> **Work task**
Return verbatim the line containing "This screenshot has width=868, height=352." together with all lines that follow it in the records, and no other material.

> **Material supplied**
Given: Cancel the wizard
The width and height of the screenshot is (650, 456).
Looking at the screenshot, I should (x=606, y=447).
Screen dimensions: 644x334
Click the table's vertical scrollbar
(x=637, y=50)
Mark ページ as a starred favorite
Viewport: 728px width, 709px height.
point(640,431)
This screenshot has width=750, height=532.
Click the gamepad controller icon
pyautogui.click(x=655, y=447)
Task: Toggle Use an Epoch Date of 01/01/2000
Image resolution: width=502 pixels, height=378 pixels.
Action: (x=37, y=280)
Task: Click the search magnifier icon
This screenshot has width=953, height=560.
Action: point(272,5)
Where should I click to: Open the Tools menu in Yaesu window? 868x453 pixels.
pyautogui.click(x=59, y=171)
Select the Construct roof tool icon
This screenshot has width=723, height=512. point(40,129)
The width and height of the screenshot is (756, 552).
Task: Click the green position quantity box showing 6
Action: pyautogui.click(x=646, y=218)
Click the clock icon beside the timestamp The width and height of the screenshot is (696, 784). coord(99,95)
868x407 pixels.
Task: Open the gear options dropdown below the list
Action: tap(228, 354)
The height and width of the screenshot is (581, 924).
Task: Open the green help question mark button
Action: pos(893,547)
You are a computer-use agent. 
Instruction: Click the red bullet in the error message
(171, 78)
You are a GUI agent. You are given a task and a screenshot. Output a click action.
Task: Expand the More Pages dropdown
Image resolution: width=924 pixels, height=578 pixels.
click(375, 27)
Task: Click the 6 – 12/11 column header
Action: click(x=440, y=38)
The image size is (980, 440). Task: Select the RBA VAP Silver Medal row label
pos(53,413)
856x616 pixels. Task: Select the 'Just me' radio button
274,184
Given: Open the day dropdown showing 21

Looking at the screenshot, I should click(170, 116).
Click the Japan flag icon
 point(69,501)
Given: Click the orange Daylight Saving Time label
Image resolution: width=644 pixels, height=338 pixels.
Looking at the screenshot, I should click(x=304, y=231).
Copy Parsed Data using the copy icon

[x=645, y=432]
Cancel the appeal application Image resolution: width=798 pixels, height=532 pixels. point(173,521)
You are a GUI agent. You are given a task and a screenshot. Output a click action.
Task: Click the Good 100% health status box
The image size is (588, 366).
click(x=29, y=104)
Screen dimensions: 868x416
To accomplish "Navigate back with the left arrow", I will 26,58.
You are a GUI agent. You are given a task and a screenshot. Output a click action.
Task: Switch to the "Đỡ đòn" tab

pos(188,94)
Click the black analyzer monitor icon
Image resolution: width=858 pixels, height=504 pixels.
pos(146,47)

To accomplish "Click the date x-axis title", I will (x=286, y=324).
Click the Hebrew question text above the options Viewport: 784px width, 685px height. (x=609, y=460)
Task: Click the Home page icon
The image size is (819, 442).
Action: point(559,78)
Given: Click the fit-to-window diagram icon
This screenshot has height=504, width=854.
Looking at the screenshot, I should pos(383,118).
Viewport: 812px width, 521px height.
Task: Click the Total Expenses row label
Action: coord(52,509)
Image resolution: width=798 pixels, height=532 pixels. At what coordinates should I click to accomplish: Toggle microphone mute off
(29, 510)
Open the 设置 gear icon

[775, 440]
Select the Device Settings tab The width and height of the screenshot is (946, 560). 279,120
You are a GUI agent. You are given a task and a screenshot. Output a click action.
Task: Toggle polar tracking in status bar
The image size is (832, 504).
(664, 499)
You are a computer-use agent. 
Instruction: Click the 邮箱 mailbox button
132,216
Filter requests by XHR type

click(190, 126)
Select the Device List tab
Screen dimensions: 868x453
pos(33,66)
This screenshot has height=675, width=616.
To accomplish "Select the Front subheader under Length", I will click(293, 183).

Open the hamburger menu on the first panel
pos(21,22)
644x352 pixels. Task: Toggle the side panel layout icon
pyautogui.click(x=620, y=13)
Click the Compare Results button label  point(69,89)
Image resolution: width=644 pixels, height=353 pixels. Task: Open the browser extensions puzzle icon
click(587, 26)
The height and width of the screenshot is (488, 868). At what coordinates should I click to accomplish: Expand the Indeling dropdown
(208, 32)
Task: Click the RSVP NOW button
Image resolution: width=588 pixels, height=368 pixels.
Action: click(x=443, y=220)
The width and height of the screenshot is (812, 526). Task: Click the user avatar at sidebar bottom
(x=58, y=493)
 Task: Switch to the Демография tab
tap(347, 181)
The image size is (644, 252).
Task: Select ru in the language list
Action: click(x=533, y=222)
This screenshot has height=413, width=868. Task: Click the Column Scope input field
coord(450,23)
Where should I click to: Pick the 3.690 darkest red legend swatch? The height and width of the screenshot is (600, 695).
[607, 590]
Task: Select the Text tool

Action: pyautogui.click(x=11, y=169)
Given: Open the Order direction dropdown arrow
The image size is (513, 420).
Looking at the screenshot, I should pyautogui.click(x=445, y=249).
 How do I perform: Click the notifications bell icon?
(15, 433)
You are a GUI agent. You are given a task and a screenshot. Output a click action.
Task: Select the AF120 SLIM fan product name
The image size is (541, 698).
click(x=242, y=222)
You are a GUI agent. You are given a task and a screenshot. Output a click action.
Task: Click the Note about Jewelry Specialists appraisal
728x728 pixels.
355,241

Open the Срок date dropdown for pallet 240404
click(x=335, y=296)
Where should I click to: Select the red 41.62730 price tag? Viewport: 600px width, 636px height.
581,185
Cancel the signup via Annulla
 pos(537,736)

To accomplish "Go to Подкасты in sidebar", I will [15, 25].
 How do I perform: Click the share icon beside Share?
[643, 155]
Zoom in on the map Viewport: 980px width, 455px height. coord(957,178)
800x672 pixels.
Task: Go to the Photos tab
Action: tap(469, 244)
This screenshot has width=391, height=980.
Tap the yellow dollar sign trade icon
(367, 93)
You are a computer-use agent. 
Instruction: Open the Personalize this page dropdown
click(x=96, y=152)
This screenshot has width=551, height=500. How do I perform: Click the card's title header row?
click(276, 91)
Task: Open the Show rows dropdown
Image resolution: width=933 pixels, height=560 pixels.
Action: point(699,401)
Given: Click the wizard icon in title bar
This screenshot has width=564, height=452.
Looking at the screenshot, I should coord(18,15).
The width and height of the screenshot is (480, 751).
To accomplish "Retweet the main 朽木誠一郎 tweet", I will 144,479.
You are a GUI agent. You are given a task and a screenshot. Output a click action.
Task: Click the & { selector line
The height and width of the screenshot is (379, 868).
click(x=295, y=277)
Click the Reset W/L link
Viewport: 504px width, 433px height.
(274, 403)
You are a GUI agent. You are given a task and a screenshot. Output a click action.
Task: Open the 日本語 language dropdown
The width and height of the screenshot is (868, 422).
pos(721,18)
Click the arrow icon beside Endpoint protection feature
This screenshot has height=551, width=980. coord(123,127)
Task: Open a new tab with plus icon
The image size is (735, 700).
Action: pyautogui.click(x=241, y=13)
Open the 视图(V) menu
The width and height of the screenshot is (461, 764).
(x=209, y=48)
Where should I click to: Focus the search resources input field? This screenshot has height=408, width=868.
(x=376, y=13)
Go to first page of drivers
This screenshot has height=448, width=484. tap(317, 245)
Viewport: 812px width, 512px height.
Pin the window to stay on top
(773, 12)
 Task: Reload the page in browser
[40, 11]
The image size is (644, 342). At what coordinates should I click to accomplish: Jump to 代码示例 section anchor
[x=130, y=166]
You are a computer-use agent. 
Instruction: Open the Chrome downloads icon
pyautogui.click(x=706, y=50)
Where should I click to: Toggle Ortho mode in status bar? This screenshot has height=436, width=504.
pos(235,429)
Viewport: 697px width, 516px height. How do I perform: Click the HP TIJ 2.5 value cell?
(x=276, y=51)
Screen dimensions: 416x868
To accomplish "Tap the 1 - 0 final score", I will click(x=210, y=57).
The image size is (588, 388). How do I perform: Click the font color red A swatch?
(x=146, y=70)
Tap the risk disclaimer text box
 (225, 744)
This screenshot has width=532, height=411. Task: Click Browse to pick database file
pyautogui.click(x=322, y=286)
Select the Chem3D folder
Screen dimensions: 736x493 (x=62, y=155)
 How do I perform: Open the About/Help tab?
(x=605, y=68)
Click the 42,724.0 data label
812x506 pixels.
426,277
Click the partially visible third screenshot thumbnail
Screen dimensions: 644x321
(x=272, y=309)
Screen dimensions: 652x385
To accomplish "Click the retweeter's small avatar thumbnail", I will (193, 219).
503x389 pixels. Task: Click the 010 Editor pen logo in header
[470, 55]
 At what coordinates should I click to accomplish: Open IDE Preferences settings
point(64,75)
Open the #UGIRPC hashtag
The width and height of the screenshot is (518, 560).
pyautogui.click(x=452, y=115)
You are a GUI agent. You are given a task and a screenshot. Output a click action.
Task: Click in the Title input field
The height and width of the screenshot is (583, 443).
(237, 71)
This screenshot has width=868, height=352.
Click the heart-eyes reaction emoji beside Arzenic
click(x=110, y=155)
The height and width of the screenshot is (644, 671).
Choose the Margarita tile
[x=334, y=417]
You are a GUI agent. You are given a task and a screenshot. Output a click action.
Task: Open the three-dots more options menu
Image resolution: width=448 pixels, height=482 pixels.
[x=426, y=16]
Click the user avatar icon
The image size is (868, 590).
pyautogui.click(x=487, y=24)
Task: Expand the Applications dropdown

> **Task answer**
This screenshot has width=868, height=352.
Click the heart-eyes reaction emoji beside Arzenic
click(x=110, y=155)
The height and width of the screenshot is (644, 671).
Choose the Margarita tile
[x=334, y=417]
You are a GUI agent. You are given a task and a screenshot. Output a click action.
Task: Open the three-dots more options menu
Image resolution: width=448 pixels, height=482 pixels.
[x=426, y=16]
Click the user avatar icon
The image size is (868, 590).
pyautogui.click(x=487, y=24)
Task: Expand the Applications dropdown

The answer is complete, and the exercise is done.